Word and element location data
⟨

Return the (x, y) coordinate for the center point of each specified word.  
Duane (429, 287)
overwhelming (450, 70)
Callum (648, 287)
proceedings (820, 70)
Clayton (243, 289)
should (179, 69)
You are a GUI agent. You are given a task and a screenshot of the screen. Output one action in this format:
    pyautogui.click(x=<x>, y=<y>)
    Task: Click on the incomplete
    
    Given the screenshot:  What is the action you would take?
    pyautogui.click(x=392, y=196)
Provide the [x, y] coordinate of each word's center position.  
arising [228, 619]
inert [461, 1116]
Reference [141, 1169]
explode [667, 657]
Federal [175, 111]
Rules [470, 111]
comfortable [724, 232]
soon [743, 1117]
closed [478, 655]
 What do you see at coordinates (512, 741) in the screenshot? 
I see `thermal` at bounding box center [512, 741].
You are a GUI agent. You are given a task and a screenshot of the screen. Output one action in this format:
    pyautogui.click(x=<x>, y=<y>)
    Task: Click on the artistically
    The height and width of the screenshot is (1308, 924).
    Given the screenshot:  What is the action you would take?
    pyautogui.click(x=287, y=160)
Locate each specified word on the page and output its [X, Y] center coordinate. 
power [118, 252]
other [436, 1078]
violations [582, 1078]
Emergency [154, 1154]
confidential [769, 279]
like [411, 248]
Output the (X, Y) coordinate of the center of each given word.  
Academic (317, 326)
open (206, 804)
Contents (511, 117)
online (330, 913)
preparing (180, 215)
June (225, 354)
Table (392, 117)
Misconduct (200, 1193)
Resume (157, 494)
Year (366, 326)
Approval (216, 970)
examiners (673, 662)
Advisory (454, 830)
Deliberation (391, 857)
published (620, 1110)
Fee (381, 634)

⟩

▶ _REQUIREMENT_: Select every line of the material that contains the string "pyautogui", and note that case counts.

▶ _THE ANSWER_:
    pyautogui.click(x=<x>, y=<y>)
    pyautogui.click(x=392, y=196)
    pyautogui.click(x=<x>, y=<y>)
    pyautogui.click(x=287, y=160)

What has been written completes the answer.